Fix DTLS 1.2 signature hash mismatch for P-384 keys. Issue #96

[tyhik]

The bug manifests only on 1.2 and only on the server side. It is exposed when providing to dimpl an ECDSA P-384 cert/key . Here's what happens:

1. Server has a P-384 key
2. select_ske_signature_algorithm() negotiates SHA-256 + ECDSA
3. Server writes {hash: SHA256, sig: ECDSA} into the signed header of the ServerKeyExchange message
4. Server calls sign(data) on its P-384 key using SHA-384 instead of the negotiated SHA-256 [BUG]
5. Client reads the header, sees "SHA-256 + ECDSA", so it computes SHA-256(data), but verification of course fails.

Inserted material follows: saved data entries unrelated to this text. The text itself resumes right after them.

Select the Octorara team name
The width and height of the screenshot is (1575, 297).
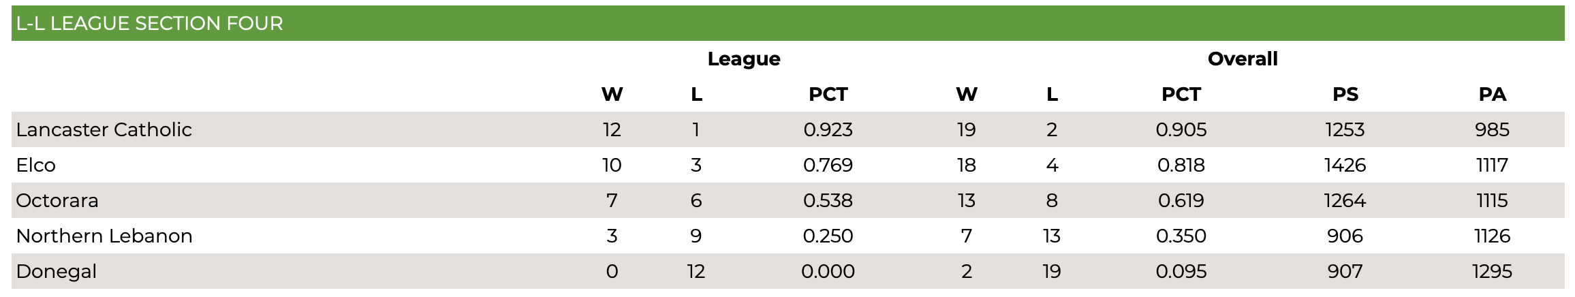click(x=57, y=200)
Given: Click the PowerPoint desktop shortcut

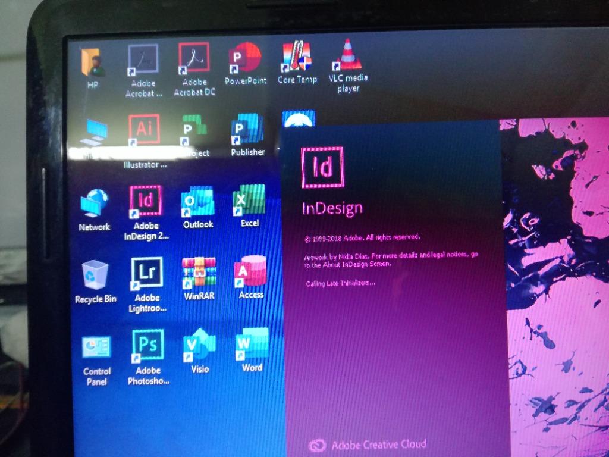Looking at the screenshot, I should 245,58.
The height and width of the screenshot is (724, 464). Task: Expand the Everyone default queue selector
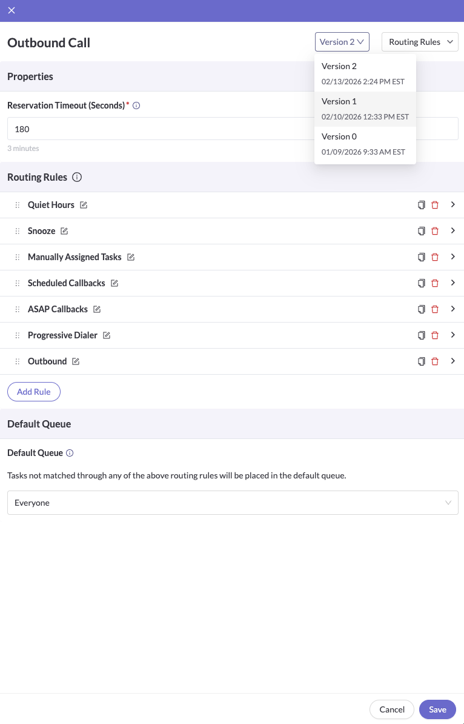(448, 503)
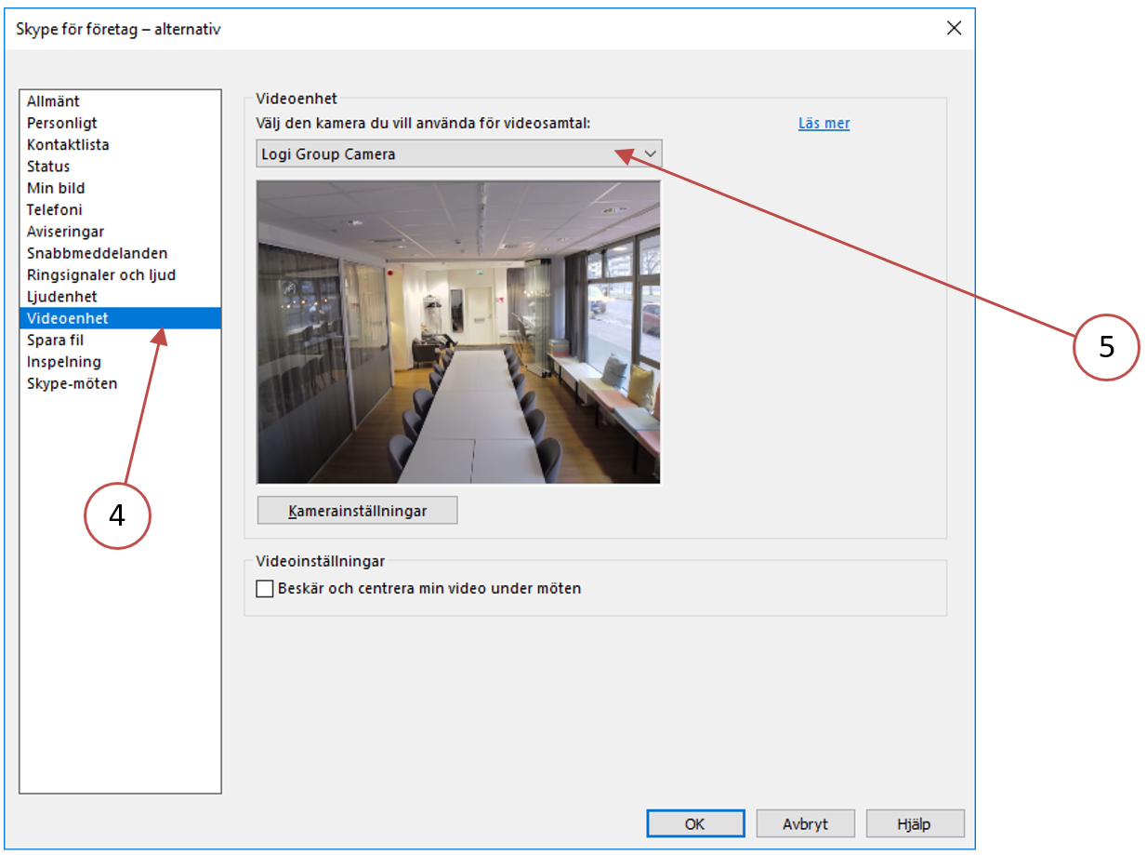Select Personligt in the category list
The image size is (1147, 855).
pyautogui.click(x=62, y=123)
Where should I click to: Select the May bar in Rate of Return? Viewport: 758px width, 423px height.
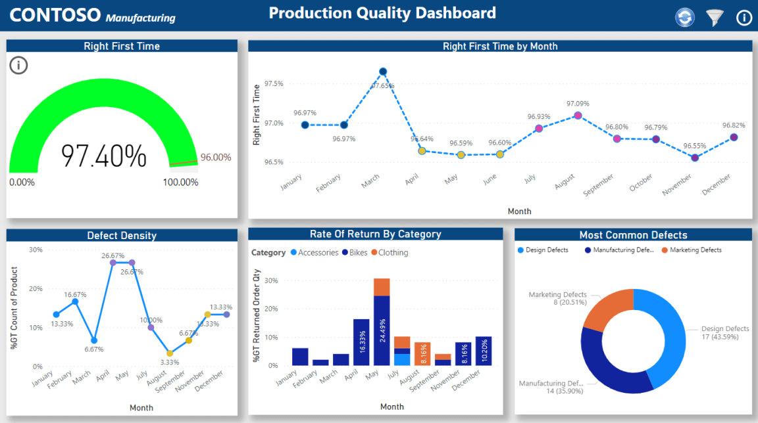click(x=382, y=328)
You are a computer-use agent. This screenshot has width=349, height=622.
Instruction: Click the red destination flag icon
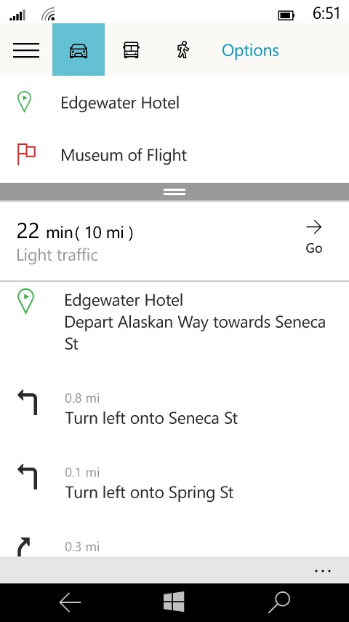coord(26,154)
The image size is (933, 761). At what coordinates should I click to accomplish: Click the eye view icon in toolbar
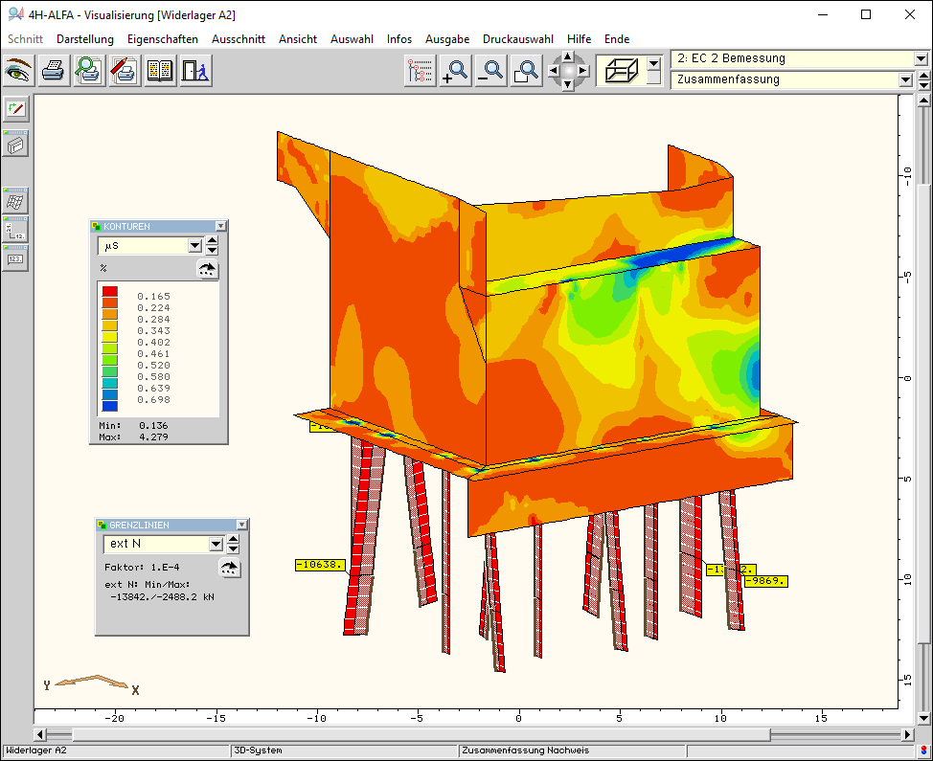(19, 70)
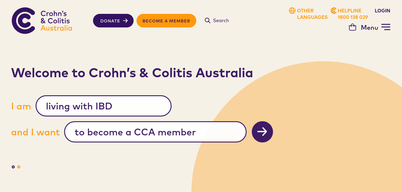Click the helpline C logo icon
The image size is (402, 192).
coord(333,11)
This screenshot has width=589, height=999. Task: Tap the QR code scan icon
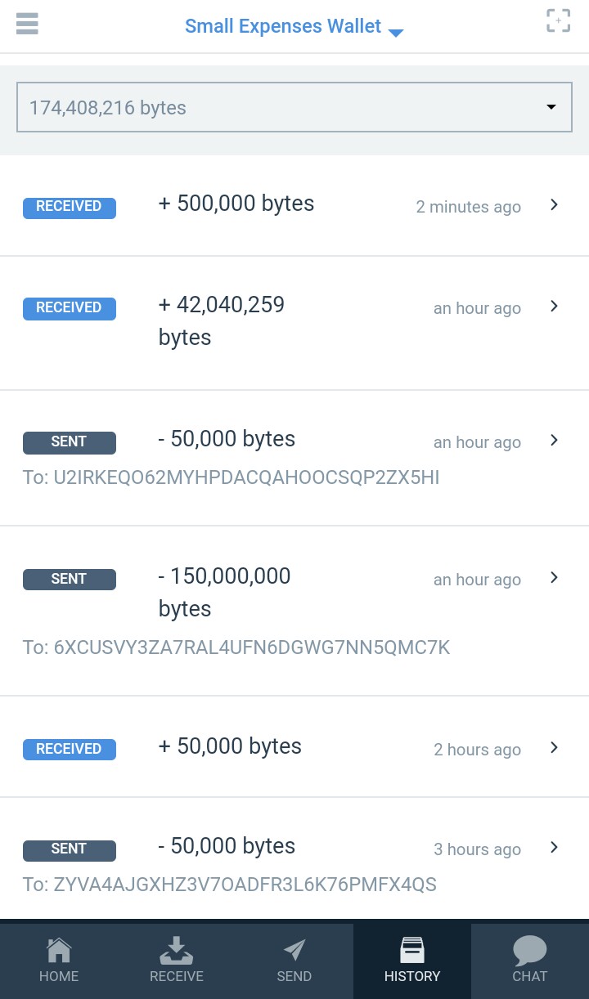(558, 21)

Looks like there are two possible solutions: either sign with the negotiated SHA-256 in step 4 or negotiate the hash based on the provided cert, SHA-384 as per P-384, steps 2,3. The PR implements the latter.

[algesten]

@HMBSbige does this look correct?

[xnorpx]

@tyhik "cargo fmt --all" to fix the lint issue.

[HMBSbige]

From reviewing the PR, this changes the selection preference in SKE negotiation, but it does not address the signing path itself. It should improve the common case, but it still looks incomplete to me. I also do not see a regression test for the actual failing scenario here, namely a DTLS 1.2 server using a P-384 cert/key. As written, this reads more like a mitigation than a complete fix.

More importantly, I think the protocol model here is different from what TLS/DTLS 1.2 requires. In TLS/DTLS 1.2, a P-384 ECDSA key is not inherently tied to SHA-384. What matters is that the SignatureAndHashAlgorithm advertised on the wire matches the hash actually used for signing. So the real issue is not that “P-384 should negotiate SHA-384”, but that negotiation and signing can diverge.

If we want to handle this correctly end to end, backend support is the real constraint. RustCrypto can do that, since it can sign with a P-384 key over a SHA-256 prehash. aws-lc-rs currently cannot: its ECDSA signing API is tied to the keypair’s configured digest, and it does not expose a P-384/SHA-256 signing algorithm.

[HMBSbige]

At a higher level, I think this should be capability-aware negotiation.

Different crypto backends expose different signing combinations for a given key, so the server should choose the DTLS 1.2 SignatureAndHashAlgorithm from the intersection of (1) the client's advertised list and (2) what the configured backend can actually sign with the loaded key.

If there is no overlap, the handshake should fail locally before emitting ServerKeyExchange, rather than negotiating one pair and producing a signature with another.

[tyhik]

Reworked to the best of my understanding. Added the test with P-384 certs that without the fix fails for both rust-crypto and aws-lc-rs backends.